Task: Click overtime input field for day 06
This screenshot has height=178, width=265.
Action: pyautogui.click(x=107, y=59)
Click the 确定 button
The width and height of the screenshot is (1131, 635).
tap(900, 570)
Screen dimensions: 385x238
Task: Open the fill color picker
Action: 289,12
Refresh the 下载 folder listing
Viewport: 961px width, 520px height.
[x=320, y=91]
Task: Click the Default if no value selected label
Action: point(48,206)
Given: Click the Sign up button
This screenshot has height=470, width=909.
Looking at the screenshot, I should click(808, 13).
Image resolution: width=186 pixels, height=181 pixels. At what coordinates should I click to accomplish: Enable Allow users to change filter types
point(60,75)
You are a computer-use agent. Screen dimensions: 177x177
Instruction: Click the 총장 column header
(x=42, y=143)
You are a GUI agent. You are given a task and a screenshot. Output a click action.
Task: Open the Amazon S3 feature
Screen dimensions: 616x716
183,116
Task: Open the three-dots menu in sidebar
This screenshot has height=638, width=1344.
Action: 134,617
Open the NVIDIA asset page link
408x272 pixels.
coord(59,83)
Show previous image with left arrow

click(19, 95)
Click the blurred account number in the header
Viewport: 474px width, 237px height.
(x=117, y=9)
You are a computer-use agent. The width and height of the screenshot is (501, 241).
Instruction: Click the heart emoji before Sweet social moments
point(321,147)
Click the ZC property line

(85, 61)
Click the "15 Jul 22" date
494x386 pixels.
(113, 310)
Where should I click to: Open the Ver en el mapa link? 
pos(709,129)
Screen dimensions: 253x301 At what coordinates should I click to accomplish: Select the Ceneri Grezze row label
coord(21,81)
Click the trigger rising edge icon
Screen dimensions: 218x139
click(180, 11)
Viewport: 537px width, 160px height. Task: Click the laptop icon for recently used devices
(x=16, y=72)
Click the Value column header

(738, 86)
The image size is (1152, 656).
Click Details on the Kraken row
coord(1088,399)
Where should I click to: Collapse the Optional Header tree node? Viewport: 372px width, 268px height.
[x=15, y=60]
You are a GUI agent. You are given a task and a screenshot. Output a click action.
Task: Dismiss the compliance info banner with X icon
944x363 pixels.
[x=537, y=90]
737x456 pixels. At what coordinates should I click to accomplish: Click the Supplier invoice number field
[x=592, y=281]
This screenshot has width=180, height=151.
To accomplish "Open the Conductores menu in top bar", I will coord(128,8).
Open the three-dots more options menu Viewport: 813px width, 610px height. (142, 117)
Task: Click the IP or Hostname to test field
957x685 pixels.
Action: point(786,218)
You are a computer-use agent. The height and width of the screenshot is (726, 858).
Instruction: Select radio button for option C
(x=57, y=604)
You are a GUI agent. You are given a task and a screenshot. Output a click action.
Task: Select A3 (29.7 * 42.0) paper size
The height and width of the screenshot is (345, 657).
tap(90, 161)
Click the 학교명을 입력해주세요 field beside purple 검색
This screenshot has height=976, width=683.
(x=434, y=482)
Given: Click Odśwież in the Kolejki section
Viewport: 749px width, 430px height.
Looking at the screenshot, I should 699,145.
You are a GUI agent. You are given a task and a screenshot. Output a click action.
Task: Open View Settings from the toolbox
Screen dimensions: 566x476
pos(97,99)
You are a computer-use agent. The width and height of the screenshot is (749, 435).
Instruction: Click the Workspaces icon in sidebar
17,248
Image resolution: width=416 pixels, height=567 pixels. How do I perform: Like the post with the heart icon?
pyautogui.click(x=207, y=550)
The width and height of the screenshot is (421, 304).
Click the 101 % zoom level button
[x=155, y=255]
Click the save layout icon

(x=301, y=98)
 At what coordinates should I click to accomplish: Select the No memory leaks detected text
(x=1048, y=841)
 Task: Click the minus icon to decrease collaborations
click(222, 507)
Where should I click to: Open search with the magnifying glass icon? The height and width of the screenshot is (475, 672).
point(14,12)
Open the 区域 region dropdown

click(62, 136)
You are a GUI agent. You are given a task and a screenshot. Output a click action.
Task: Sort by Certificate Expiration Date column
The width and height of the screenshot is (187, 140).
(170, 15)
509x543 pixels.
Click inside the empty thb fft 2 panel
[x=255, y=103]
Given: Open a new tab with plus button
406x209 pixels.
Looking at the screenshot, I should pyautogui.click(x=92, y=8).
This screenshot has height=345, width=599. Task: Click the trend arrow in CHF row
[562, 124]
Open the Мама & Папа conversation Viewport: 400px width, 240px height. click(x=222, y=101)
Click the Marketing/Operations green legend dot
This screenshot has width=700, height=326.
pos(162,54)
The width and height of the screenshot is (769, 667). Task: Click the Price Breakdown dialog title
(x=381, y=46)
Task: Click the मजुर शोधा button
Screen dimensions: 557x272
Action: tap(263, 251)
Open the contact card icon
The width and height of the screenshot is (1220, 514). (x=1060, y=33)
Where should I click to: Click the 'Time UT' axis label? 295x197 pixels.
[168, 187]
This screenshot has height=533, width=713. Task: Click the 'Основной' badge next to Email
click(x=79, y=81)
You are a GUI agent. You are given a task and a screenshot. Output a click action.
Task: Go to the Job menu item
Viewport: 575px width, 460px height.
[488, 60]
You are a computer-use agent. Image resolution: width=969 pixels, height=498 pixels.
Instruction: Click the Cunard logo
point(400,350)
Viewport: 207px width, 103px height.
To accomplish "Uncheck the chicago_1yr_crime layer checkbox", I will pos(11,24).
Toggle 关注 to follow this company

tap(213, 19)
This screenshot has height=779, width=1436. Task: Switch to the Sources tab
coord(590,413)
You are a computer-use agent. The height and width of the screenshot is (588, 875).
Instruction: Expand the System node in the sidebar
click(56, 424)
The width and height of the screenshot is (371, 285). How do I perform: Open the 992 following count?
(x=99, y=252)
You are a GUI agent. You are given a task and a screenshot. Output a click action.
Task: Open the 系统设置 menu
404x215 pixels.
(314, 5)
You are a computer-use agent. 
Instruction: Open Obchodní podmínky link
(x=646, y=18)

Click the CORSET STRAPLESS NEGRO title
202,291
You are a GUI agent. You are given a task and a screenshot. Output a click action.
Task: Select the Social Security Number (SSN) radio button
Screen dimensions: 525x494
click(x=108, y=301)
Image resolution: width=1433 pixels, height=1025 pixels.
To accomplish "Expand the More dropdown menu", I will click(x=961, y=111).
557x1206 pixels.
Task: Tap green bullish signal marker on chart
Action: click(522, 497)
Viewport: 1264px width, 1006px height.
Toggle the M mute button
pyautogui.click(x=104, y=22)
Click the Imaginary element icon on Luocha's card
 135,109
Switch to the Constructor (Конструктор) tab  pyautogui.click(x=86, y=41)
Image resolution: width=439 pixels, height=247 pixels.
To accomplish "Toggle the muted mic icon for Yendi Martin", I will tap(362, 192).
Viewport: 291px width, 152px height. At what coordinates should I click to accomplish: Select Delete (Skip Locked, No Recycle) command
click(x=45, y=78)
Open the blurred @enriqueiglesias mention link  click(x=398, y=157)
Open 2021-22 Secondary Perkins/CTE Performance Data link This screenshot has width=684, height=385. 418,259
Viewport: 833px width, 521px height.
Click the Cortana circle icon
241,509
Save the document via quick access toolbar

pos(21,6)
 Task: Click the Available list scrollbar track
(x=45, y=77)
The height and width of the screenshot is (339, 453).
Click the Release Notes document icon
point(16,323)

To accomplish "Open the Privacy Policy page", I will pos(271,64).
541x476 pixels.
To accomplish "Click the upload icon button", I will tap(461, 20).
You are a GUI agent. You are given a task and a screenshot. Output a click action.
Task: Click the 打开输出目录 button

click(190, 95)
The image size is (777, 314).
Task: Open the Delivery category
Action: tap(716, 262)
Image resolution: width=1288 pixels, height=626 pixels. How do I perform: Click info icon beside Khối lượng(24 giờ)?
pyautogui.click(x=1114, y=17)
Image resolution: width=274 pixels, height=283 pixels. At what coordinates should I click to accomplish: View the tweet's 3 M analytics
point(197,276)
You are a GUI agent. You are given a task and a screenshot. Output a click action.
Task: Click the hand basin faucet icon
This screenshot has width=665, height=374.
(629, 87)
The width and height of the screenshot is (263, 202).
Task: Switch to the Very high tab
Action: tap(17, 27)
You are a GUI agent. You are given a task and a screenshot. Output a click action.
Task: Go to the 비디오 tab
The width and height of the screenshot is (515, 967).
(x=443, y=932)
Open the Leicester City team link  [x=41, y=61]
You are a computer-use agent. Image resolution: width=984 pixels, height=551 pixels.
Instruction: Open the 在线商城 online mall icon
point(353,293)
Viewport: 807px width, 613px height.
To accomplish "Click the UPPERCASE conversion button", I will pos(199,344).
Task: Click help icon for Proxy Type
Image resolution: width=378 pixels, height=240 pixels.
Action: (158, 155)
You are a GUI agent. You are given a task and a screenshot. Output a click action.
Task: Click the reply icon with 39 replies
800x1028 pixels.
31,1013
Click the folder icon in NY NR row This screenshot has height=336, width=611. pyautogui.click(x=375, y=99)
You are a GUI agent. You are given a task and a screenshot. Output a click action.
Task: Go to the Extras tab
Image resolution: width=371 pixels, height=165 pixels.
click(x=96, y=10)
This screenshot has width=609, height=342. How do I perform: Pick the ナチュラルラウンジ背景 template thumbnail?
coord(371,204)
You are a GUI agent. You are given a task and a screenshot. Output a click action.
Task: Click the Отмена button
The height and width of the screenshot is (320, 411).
════
■ Task instructions
From the line with "Task: Click help icon for Proxy Type" through the last line of the records, set down every line exactly as written and leave out all others.

■ Result of the task
Task: Click help icon for Proxy Type
Image resolution: width=378 pixels, height=240 pixels.
Action: (158, 155)
You are a GUI agent. You are given a task and a screenshot. Output a click action.
Task: Click the reply icon with 39 replies
800x1028 pixels.
31,1013
Click the folder icon in NY NR row This screenshot has height=336, width=611. pyautogui.click(x=375, y=99)
You are a GUI agent. You are given a task and a screenshot. Output a click action.
Task: Go to the Extras tab
Image resolution: width=371 pixels, height=165 pixels.
click(x=96, y=10)
This screenshot has width=609, height=342. How do I perform: Pick the ナチュラルラウンジ背景 template thumbnail?
coord(371,204)
You are a GUI agent. You are given a task and a screenshot. Output a click action.
Task: Click the Отмена button
The height and width of the screenshot is (320, 411).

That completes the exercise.